New Fiduciary Duty Rules for Advisors

It is my belief that honesty is always the best policy. Given that, I am happy to pass along some recent news from the world of finance that helps to tilt things in your favor.

This past Friday, the long-awaited Department of Labor “fiduciary duty” rule finally sprang to life. Despite the Trump administration’s immediate executive order to delay the Obama-era rule (a move with the likely aim to later squash it entirely), the wait is over.

In a nutshell, essentially all financial advisers must now place your interests above their own.

While it may sound like a common sense requirement, you’d be surprised at how pitched the battle has been to impose a robust and uniform fiduciary duty standard across the entire investment industry.

As a result of the new rule, all advisers who choose to provide advice on retirement plans, such as 401(k) accounts and, more expansively, all IRA accounts, now legally owe their clients a duty of good faith, honesty and trustworthy conduct.

It should be noted that this fiduciary duty certainly isn’t new to all types of financial advisers. Registered investment advisers who are strictly compensated on a fee-only basis have always operated as legal fiduciaries to their clients.

However, for professionals who sell financial products on a commissioned basis, such as annuities, insurance or some mutual funds, the new code of conduct now applies. Life just got a big tougher for them and a bit easier for the public.

As a key part of this new, uniform fiduciary duty rule, financial professionals must now operate by what’s known as an “Impartial Conduct Standard.” This standard has three parts that deserve mention.

First, financial advisers must now provide advice that reflects their clients’ personal circumstances, is prudent in its implementation and consistently reflects their underlying duty of loyalty to their clients. As part of their duty of loyalty, any advice they provide must also openly disclose any professional conflicts of interest that might exist.

Next, advisers must receive no more than “reasonable compensation” for the services they provide. Despite the clearly subjective nature of the word, reasonable, in my opinion its inclusion helps to impose a healthy gut-check on overall fee levels in our industry. This is a very good development, especially in a relationship where technical knowledge is so clearly in the hands of the professional.

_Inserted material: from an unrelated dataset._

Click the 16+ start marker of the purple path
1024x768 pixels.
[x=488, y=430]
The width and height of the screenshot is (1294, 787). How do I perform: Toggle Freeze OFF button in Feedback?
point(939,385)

Finally, to fulfill their duty, financial advisers must also avoid making misleading statements to their clients. While this is obviously a base-level expectation of all clients, it spotlights honesty as the cornerstone of any client-adviser relationship. After all, acting with professional integrity is essentially what it means to have a fiduciary duty.

Unsurprisingly, it likely took many hundreds of pages of government rule-making to codify what we’ve always known; honesty is the best policy. Nevertheless, I am quite pleased it is now the law of the land for many more financial professionals. The public will be better served as a result.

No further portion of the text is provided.